Shakespeare & The Authorship Question

A Fascinating Ongoing Problem, Not a Foregone Conclusion

The Shakespeare plays have attracted a degree of cultural reverence and vehement emotion normally reserved for religion. Since almost nothing is known about the life of William Shakspere from the historical standpoint, he has become a near mythic character, a recipient of the projections of successive ages. When rival 'claimants' to the Shakespeare authorship, such as Sir Francis Bacon or the Earl of Oxford, emerged from the mid 19th century onwards, these too attracted myth-making and partisan champions.

The question turned into a vicious dispute, and each side is traditionally liable to adopt the polemical and intellectually dishonest strategy of overemphasizing useful information, ignoring contrary evidence and making personal attacks on opponents. In other words, starting from a dogma and then striving to prove it at all costs Students of the authorship question will soon discover that the more certain and aggressive the author's tone, the less (s)he will prove to know about renaissance history.

Certain basic facts and questions need to be clarified and highlighted in order to enable a reasoned discussion to take place.

  1. Many writings were published anonymously in Elizabethan England.
  2. Some were published pseudonymously, i.e. either with a pen-name, or under a borrowed name.
  3. Francis Bacon, among other Elizabethans, several of whom were courtiers, is known to have been a concealed poet.
  4. There was often confusion and speculation about the author or authors of a book.

The above details are well-known to Elizabethan specialists, including those Stratfordians who concern themselves with the history of literature. It is important to begin with these, because, while emphasizing the difference between and 16th and 21st literary practice, none of these yet gives any reason to doubt William Shakespeare's authorship. However, we are immediately faced with the need for deeper background knowledge, especially when we discover that

In 1597, when only two poems had been published under the name William Shake-Speare, and no plays at all, it was unambiguously hinted by the poets Hall and Marston that the author was not Shakespeare, the actor, but the lawyer Francis Bacon.

Only one Stratfordian scholar (H.N.Gibson) is known to have studied the evidence from
Hall and Marston, even though it was clearly described by a Baconian, the Rev. Walter Begley, in 1903. H.N.Gibson argues, reasonably, that Hall and Marston may have been wrong. How are we to evaluate the likelihood of this? Evidently by contextualising key issues, primarily.

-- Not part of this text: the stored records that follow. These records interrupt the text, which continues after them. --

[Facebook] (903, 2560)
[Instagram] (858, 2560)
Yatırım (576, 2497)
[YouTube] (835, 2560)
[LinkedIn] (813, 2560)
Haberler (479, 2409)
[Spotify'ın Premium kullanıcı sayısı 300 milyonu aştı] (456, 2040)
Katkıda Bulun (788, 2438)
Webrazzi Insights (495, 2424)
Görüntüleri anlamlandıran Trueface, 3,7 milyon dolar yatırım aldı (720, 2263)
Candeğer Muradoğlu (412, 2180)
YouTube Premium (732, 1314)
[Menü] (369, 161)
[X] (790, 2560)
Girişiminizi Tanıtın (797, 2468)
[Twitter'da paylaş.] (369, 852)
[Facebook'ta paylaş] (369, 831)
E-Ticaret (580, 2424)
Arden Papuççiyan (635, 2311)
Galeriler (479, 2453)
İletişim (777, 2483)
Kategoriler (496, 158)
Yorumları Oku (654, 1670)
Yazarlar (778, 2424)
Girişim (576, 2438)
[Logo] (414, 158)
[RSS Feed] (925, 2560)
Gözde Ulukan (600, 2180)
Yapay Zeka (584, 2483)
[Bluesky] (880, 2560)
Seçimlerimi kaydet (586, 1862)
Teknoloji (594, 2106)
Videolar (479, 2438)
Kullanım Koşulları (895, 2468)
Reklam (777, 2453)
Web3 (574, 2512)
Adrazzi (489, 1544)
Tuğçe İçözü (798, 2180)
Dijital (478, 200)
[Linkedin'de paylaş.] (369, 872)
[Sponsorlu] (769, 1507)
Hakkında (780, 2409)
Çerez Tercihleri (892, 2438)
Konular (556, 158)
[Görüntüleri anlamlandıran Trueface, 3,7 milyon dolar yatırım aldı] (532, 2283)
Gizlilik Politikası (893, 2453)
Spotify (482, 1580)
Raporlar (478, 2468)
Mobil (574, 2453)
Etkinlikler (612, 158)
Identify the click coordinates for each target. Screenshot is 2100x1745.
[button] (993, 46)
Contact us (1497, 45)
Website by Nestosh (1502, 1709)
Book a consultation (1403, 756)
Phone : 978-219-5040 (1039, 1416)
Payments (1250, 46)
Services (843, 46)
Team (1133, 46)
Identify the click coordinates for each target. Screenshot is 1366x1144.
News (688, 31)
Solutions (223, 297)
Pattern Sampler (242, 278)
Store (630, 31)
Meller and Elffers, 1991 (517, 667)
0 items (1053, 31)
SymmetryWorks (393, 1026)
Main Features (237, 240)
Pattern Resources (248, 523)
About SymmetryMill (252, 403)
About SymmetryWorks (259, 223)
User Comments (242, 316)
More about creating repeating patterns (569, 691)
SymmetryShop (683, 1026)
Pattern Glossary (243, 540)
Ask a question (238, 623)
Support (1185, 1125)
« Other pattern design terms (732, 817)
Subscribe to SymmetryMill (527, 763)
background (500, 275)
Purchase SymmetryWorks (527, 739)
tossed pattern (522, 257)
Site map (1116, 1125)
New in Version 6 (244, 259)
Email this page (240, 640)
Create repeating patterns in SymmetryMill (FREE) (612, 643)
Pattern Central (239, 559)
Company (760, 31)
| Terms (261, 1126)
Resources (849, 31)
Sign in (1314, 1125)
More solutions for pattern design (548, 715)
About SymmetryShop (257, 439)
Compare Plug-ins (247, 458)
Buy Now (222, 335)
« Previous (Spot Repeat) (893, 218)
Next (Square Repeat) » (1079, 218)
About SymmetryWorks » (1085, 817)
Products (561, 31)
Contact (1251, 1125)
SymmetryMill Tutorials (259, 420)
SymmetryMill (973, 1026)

  • The status of literature in Elizabethan society, including anonymous and pseudonymous authorship.
  • Literature as culturally transformative, or even magical - this specifically involves hermeticism and rosicrucianism.
  • The spread of literacy and personal capability of judgment, called by Bacon the Advancement of Learning
  • The problem of proof

What will become increasingly clear is that the authorship question is based on solid historical foundations. It inevitably arises for anyone who is seriously interested in Elizabethan literature and culture. It is especially important for anyone who wishes to understand the Shakespeare plays in their true historical context rather than through the distorting lenses of discredited 19th and 20th century projections. In the 21st century, these issues can finally be treated in a scholarly and fair-minded way. Almost all early treatments were too hasty.

Origins of the Dispute in the Lack of Cultural Context

Due to a couple of centuries of academic overspecialization, the curious situation arose that in the 19th century, many lay students knew more about the historical and intellectual context of Bacon and Shakespeare than 'experts' in philosophy or literature. When the authorship question erupted, there was no adequate science of cultural history as an interdisciplinary study. As a result, objectivity was hard to maintain - there were no valid 'authorities', but many who ascribed authority to themselves, sometimes on spurious grounds.

This is surely connected with the cultural dichotomy of art and science - that anachronistic view which, following its own prejudice, must see an artist like Shakespeare as an unintellectual, inspired rustic and a scientists like Bacon as a cold, unimaginative thinker. And yet Bacon is among the most poetic of philosophers and Shakespeare the most philosophical of poets. The authorship question may, or may not, be settled by reasoning about facts, but this is not the important point for Baconians. Above all, the shared mentality at work in the Shakespeare and Bacon writings should emerges from a comparative study of the two. They represent the birth of the early modern era out of the late renaissance in the fields of science and art. This era would divide art and science, paradoxically making it impossible for later generations to understand two of its seminal figures.